3. RSI: rapid sequence intubation.
It must be done in sequence. (with several "P"s)
1. Preperation
  • We must firstly prepare the patient with good position and instruments for intubation. Things to prepare: medications, ambu bag, bag-valve-mask, yankeuer, suction tube, laryngoscope, endotracheal tube (ETT) with appropriate size, K-Y jelly (lubricant gel), oral airway.
  • RSI must be done with helps. A team must be formed of a leader and few assistants. A assistant must be selected mainly only to perform cricoid pressure.
  • Vital sign monitoring must be ready - you need to observe BP, PR, SPO2, heart beat rhythm during RSI. 
2. Pre-oxygenation
  • Bagging can be done with ambu bag and bag-valve-mask. 
  • Bagging is not necessarily if there is still spontaneous breathing and we only apply the ambu bag on the mouth without bagging. 
  • SPO2 must be maintained at least 99%.

3. Pre-medication
  • There are few sedative medications that are mentioned in literature. I only mention common medication. 
  • Here, we use Midazolam (0.1-0.3mg/kg/dose). 
  • Atropine can be added if there is bradyarrhythmia.
4. Paralysis
  • There are mainly 2 types of paralysing medication we use to paralyse the airway for easy intubation. There are Succhynilcholine and Rocuronium. 
  • We often use S-choline (1-1.5mg/kg/dose). This medication often would cause muscle fasciculation and it is the main sign that we can see after introduction. The fasciculation will trasmit from head till toe and once it reaches the toe, it is time for intubation. Of cause, each drug has its own side effect and neither the patient can escape from this drug. S-choline can cause raised intracranial pressure, bradycardia and hyperkalemia. Please mind that we must avoid this drug for patient with bradycardia, traumatic brain injury, brain tumor, ESRF (end stage renal failure) and so on.

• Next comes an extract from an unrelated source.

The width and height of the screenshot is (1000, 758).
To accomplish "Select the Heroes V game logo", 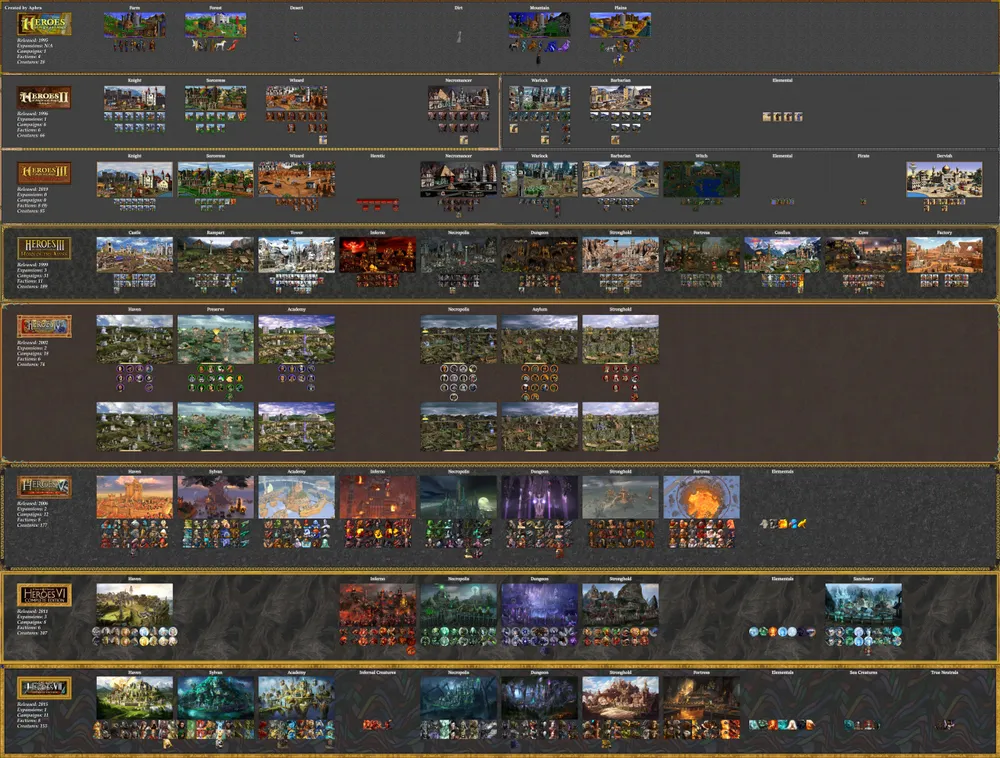I will point(44,486).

  • In view of S-choline possible adverse effect, Rocuronium would be the substitute. Its usual dosage is 1-1.2mg/kg/dose. After 1 minute of introduction, we are ready to intubate. Of course, due to its prolonged paralysing effect, it is not the first line drug unless it is indicated.
5. Protection
  • Once we introduce sedation and followed by paralysing agent, our assistant needs to perform cricoid pressure. Remember that we can only release the cricoid pressure after successful intubation.
  • Please find out what is cricoid pressure and how to do it.
6. Positioning
  • We need to position the head and the mouth for intubation. 
  • Please find out how you would like to place the head in order to visualize the vocal cord.
7. Placement of tube
  • Please remember that we always use our left hand to hold the laryngoscope. The blade should face towards the patient. Use our dominant hand to open the patient's mouth. With correct position and cricoid pressure, this step would be possible. 
  • The usual size of ETT is 7-7.5mm for adult. ETT with size 8mm is sometimes needed for huge adult patient. ETT is often anchored at 21-22cm at mouth angle. 
  • If ETT is inserted too deep, we can create pneumothorax. 
  • If ETT is inserted too shallow, it can be dislodged or the patient can have insufficient oxygen supply. 
  • After intubation, ETT must be secured. By auscultating the lungs and epigastric region, we can hear the lung breathing sound if the ETT is placed into the airway; otherwise, we can hear sound at epigastric region if the ETT is placed into the esophagus. Esophageal intubation can cause gut perforation and ETT must be taken out and repeated intubation is needed.
8. Post-intubation management
ICU admission must be arranged. CXR must be done. Gauze must be applied over the eyes to avoid eye dryness after intubation. After intubation, 3 things we will see.
  • SPO2: SPO2 will remain 100% after intubation. If SPO2 drops, then there is either something not right with the placement of ETT or other causes, e.g pneumothorax.
  • Chest expansion with out-in going vapor in ETT: Chest will depress with each out-going vapor from ETT.
  • CXR: CXR must be done after intubation to ensure the ETT is in situ.

Doctors must know how to intubate and to perform RSI. It is compulsory!